* [DIRECTIONS]: Arrange the material starting at the line containing "Click the curly braces icon in title toolbar" and ending at the line containing "pos(403,166)" as a two-column CSV headed instruction and coordinates, one row each, with every field quoted and line breaks replaced by spaces. Leave the pictures out.

* [ENTRIES SUPPLIED]:
• • • • •
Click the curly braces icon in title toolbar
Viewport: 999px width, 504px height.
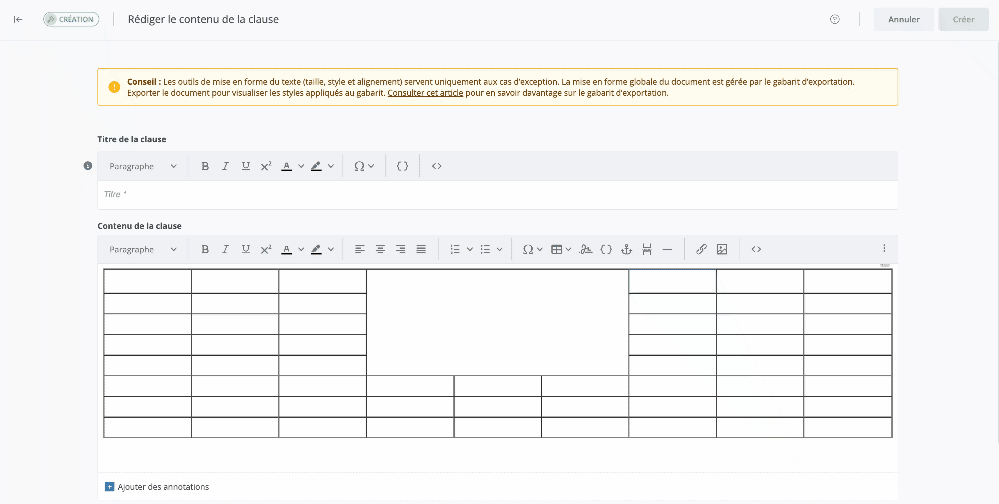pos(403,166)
• • • • •
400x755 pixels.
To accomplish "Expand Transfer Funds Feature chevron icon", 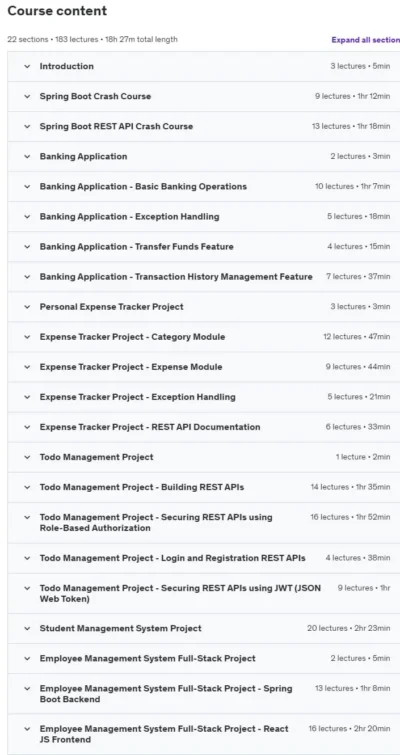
• • • • •
* [OUTPUT FOR THIS EXERCISE]:
instruction,coordinates
"Click the curly braces icon in title toolbar Viewport: 999px width, 504px height.","pos(403,166)"